* **Given records**
::::::::::
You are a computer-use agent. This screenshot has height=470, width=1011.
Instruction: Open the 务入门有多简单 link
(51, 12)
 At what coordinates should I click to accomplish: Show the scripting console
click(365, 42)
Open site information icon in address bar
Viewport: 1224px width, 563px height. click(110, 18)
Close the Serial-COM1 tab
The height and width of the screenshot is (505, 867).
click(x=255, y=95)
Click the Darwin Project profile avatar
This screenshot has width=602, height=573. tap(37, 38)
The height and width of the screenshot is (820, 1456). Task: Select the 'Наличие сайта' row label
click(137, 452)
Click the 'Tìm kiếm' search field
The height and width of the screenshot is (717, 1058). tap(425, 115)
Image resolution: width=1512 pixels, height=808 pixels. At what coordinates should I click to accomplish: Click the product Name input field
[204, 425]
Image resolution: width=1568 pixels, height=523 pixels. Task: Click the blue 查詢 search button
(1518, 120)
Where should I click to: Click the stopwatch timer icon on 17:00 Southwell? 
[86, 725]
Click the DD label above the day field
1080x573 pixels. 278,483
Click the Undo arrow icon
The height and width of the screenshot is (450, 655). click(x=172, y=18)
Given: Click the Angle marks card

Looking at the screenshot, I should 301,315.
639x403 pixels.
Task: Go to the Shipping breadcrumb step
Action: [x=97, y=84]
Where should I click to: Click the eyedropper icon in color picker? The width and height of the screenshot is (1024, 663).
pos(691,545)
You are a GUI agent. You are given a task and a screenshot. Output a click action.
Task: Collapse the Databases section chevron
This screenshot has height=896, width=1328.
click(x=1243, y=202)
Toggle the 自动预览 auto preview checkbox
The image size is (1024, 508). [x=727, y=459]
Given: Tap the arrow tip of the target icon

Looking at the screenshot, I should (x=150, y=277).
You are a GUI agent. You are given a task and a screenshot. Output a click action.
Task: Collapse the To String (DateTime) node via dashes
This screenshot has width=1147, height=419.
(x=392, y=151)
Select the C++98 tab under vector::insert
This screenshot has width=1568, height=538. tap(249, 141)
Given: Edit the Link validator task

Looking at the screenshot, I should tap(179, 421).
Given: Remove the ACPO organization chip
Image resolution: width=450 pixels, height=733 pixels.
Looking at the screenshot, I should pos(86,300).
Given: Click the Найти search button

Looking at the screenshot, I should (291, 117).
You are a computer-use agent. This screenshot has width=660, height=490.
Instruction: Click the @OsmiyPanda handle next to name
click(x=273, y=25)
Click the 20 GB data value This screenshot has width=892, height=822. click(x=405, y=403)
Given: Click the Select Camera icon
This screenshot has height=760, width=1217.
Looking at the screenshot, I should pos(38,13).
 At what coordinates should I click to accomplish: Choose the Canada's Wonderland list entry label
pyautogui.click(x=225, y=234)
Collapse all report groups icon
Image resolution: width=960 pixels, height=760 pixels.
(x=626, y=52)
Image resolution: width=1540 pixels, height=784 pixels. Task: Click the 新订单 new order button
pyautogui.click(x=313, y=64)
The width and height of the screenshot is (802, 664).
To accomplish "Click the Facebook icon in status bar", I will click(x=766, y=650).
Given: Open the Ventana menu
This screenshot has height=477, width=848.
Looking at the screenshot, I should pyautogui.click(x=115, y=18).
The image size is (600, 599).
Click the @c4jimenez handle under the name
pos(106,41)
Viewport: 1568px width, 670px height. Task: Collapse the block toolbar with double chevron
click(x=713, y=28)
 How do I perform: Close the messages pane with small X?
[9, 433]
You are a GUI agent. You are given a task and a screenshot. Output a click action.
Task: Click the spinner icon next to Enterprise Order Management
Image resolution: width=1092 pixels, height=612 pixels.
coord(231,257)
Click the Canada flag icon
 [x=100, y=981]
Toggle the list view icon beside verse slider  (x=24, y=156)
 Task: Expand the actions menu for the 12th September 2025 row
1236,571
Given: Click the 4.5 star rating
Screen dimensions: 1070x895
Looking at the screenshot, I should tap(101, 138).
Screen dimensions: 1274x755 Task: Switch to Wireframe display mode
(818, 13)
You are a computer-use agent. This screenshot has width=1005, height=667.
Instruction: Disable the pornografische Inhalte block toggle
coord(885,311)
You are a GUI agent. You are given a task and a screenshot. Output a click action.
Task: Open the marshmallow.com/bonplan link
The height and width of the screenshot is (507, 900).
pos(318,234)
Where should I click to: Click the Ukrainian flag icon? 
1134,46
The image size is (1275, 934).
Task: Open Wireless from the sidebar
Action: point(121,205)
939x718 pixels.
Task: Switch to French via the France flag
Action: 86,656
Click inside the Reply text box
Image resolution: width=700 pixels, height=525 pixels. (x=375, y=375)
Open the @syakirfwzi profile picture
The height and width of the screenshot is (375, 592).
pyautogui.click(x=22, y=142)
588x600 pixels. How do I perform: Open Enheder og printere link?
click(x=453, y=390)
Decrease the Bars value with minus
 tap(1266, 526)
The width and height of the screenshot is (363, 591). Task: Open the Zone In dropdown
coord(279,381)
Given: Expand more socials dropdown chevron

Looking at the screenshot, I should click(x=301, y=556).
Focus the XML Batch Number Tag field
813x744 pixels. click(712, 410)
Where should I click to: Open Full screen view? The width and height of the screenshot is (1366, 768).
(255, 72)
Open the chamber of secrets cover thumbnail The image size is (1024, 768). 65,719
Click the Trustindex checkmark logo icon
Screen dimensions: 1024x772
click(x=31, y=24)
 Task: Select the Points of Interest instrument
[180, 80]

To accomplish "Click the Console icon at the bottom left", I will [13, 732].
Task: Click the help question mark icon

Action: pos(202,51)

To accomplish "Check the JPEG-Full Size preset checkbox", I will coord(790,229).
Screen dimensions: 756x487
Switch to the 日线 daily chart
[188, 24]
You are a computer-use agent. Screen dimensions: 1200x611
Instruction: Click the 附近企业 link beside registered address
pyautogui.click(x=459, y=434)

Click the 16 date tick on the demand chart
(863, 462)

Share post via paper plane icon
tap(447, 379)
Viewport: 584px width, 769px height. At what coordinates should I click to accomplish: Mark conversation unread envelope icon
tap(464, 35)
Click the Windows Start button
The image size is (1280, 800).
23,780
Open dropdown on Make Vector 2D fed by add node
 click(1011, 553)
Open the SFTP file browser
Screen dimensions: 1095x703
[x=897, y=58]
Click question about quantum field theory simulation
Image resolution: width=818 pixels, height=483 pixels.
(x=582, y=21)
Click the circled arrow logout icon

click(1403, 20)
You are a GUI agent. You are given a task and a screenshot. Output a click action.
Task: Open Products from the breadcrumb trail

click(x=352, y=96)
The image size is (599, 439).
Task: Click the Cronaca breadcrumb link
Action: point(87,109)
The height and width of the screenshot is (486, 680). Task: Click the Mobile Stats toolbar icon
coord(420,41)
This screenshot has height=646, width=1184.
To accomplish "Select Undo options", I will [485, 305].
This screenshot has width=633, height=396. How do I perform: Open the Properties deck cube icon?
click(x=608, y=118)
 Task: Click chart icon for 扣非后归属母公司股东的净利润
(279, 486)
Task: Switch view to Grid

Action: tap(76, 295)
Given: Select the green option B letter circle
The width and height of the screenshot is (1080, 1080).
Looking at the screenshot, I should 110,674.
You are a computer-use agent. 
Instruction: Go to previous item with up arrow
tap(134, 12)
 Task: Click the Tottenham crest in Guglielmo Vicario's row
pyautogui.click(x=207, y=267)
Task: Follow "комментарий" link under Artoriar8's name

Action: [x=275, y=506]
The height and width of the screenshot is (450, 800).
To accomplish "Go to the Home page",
::::::::::
* **Work instruction**
Tally the lines in the data that contain the string "will". Report only the total.

* **Solved problem**
4